There are may ways to do sausage, some fresh, some aged/cured, some smoked...it all depends on what you're looking for.
Has the BBC got it wrong, or the Chef that penned it? It seems to be missing a couple of things for a dry aged chorizo, but for a fresh Mexican style chorizo, as CraigC suggested I think it'd be fine for making fresh.
Curing salt is mainly to preserve the color so the amount of salt in here could potentially be ok for a cured chorizo but of you don't have a lot of experience with charcuterie I'd read up on it and look at some more specific charcuterie-centric places.
That depends on which salt cure you are using, #1 or #2.

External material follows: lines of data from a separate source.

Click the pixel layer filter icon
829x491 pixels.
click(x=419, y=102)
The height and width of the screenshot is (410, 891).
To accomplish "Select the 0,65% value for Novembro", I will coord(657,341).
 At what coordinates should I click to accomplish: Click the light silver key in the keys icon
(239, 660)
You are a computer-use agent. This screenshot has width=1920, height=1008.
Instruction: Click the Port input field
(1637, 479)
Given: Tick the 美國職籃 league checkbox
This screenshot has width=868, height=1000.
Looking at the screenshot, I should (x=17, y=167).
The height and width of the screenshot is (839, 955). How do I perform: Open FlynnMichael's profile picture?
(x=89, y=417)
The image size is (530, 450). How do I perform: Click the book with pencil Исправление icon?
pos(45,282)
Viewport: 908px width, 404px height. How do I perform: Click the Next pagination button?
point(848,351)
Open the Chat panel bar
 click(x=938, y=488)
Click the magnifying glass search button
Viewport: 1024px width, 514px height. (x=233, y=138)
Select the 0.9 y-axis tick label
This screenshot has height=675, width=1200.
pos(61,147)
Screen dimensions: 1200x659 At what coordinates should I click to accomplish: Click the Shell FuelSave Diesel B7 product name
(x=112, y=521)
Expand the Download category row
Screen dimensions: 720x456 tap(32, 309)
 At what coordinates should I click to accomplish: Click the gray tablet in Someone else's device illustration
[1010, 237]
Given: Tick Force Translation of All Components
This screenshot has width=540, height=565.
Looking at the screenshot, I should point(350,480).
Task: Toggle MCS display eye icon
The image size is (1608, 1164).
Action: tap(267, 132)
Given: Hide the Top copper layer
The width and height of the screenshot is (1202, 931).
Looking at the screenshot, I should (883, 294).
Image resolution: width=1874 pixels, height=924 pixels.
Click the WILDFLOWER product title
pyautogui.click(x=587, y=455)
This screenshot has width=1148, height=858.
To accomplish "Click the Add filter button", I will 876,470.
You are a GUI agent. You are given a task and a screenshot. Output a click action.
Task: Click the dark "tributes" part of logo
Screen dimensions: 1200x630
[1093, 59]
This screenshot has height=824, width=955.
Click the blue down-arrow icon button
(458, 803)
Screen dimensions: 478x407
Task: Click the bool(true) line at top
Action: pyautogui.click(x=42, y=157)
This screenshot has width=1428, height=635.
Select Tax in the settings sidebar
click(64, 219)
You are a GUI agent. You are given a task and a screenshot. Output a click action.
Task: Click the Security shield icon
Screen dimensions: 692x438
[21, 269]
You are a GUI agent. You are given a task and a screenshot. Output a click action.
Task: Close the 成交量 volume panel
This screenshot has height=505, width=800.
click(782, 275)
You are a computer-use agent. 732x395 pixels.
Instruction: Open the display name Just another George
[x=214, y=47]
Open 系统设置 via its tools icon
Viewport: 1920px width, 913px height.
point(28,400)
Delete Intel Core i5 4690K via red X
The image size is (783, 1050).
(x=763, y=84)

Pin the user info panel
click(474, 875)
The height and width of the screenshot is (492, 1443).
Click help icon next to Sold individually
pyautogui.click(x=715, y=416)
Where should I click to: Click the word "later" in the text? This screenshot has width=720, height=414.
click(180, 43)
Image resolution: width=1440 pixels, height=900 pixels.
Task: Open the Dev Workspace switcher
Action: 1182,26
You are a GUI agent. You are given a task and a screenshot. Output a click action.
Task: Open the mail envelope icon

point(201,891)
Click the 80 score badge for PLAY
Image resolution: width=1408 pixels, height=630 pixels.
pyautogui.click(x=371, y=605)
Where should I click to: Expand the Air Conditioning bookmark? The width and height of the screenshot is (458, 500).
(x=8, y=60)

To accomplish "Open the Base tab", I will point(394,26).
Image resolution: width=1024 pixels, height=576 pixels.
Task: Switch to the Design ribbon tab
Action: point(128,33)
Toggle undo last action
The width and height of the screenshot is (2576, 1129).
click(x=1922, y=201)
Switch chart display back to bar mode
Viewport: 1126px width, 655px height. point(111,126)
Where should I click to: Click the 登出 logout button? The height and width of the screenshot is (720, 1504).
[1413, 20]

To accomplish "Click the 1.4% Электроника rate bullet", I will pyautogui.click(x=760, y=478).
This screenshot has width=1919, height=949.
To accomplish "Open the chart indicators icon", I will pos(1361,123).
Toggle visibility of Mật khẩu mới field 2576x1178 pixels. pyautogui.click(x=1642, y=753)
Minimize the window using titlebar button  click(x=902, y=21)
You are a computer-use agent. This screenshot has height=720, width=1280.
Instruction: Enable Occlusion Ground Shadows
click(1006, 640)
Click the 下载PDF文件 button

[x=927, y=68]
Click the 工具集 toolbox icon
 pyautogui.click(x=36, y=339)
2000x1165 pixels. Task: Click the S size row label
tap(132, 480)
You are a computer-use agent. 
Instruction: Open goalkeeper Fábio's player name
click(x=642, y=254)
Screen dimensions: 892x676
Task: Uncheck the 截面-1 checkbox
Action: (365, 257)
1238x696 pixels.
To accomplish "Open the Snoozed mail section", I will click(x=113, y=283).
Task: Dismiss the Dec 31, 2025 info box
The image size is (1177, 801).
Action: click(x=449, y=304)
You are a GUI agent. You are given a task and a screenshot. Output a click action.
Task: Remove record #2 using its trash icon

Cure #1 is for quick cure/fresh sausage/meats that will be cooked, like fresh chorizo or even something that just cures a few days in the refrigerator and then is either frozen, smoked or cooked. Yes, it does preserve color via the sodium nitrite
Cure #2 is used for longer cured meats, like those that are hung for weeks/months. It has sodium nitrite, as well as sodium nitrate, giving it antimicrobial properties needed in long cures.
I'll answer for Craig. No, we would never cure something for 3 months that didn't have cure #2 in it. It would be cured a short time, a couple of days at most for something like chorizo, longer (about a week) for something like tasso that is a solid piece of pork, then smoked or frozen.
Charcuterie is not something you should take up on a whim. You have to have proper equipment and reliable recipes from experienced sources until you understand the complexities well enough to do it yourself. We still mostly use reliable recipes, but I have winged it a time or 2, though I used the basic formulas in regard to amounts of and which cures to use. We've dabbled in curing meats for 25+ years, back when you still had to get saltpeter and make your own curing salt. But, again, we used reliable recipes from experienced sources, especially back then, and still continue to research if we are trying something new.
Just a word of warning, keep your curing salts separate from regular salt. It's dyed pink to keep you from using it by mistake, but now lots of people are using Himalayan pink salt so you want to make sure things don't get confused. The curing salts, especially #2, can be toxic if used in too great of a quantity.